Writing on Chinas past, though, is a daunting task, all the more so if one is not a sinologist. China is a huge and incredibly rich, indeed inexhaustible, subject the other pole of the human mind, as Simon Leys said in a famous essay. With more than three millennia of written records, it has a vast history small libraries have been written about each of my individual chapters! And that history is growing by the day, with a constant flow of new discoveries in the past few years. Among a host of recent major textual finds still being evaluated and published, for example, are extraordinary collections of private letters, law codes and legal cases going back to the Qin and Han dynasties. Since the discovery of the Terracotta Army at the tomb of the First Emperor in 1974, there have also been many sensational archaeological finds, such as the remarkable prehistoric astronomical platform at Taosi, and though many are still unpublished, I have tried to give up-to-date accounts where possible a preliminary interpretation of the exciting finds at Shimao in the first chapter, for example, was only published by the excavators in 2017. Chinas early history in particular is a fascinating and constantly evolving field.

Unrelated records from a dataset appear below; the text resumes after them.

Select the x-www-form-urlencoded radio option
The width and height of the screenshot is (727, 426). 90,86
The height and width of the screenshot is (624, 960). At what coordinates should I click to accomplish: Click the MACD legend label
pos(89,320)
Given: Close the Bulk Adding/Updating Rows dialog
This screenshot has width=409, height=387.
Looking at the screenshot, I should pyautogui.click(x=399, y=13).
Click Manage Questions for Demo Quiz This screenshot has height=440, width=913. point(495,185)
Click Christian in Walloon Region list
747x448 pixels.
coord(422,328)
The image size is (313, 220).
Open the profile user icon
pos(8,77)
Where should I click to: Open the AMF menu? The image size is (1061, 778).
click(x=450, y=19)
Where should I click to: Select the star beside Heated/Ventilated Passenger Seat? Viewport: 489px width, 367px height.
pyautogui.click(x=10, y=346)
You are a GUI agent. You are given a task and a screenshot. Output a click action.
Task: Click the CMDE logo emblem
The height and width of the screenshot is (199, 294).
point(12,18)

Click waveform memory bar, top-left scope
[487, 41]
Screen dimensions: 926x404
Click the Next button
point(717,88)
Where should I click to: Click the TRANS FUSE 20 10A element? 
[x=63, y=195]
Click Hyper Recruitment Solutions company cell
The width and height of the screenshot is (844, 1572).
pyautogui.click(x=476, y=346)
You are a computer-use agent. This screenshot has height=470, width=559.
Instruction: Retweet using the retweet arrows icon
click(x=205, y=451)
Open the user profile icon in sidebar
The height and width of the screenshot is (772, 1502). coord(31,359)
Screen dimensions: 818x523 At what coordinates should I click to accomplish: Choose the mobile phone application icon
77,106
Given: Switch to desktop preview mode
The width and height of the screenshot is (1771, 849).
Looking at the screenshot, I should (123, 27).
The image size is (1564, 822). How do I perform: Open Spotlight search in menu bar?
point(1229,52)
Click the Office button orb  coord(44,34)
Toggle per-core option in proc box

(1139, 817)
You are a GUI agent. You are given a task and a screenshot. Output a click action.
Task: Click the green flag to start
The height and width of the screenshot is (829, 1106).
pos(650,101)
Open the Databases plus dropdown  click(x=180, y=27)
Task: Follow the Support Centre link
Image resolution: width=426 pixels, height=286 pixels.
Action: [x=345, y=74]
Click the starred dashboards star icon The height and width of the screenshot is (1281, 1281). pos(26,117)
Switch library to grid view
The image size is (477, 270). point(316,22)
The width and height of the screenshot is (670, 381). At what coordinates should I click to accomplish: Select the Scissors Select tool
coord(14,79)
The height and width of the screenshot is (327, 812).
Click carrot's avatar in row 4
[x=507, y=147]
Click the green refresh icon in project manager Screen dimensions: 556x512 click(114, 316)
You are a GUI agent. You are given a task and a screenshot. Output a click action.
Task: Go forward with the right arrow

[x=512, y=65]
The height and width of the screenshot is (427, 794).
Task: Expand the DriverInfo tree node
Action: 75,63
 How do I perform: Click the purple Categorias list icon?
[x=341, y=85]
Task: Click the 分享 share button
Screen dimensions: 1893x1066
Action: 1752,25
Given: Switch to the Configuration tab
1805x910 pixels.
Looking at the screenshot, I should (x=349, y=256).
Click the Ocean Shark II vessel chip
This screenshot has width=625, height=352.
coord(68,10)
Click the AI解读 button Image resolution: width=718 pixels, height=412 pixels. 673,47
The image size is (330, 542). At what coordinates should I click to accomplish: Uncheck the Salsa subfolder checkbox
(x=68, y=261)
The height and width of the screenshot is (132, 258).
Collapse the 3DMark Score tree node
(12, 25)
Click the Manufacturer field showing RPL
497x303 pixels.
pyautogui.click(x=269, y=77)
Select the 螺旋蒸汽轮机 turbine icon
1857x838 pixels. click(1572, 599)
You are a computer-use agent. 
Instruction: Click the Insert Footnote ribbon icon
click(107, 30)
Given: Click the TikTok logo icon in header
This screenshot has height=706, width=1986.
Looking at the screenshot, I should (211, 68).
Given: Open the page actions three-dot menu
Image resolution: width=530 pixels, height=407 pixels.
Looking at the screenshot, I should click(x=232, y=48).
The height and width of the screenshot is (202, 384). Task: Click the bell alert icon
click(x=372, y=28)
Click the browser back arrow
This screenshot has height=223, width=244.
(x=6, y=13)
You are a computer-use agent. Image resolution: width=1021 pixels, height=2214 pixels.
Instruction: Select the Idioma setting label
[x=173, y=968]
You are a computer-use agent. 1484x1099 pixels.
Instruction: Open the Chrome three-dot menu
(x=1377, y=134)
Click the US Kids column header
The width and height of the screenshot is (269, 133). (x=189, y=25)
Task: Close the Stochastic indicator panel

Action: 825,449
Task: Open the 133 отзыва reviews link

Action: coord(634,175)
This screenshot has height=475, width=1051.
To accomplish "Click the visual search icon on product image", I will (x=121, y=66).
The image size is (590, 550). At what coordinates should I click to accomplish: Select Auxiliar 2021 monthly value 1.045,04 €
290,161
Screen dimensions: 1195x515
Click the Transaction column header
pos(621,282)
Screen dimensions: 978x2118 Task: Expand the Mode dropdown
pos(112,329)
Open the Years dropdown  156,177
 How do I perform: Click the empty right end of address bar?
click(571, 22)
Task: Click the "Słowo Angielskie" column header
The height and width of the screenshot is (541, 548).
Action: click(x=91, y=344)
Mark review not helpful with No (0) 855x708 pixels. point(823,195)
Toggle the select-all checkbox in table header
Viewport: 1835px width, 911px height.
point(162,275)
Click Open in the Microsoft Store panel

As regards the form of this book, in the manner of a film maker I have tried to keep the grand sweep narrative moving along while making detours to provide close-ups, homing in on particular places, moments and individual lives, voices high and low. For ordinary lives early in the story I have gratefully used the new finds, for example letters by soldiers in the Qin military the real-life Terracotta Army or letters from Han garrisons on lonely watchtowers in the wilds of the Silk Road, which give us the kind of immediacy we get in Britain from the Vindolanda tablets on Hadrians Wall. In the Tang dynasty there are letters exchanged between Buddhist monks in China and India. Later we have the correspondence of a mother and daughter caught up in the horrors of the Manchu Conquest; the diary of a child during the Taiping War; memos by loyal Confucian village officials in the declining days of the Last Empire; diaries and letters recounting tales of the Boxer Rebellion, the Japanese invasion and the Cultural Revolution. In all these cases, as the reader will see, I have used as a regular device the view from the village in the belief that the big story can be fruitfully illuminated from the grassroots.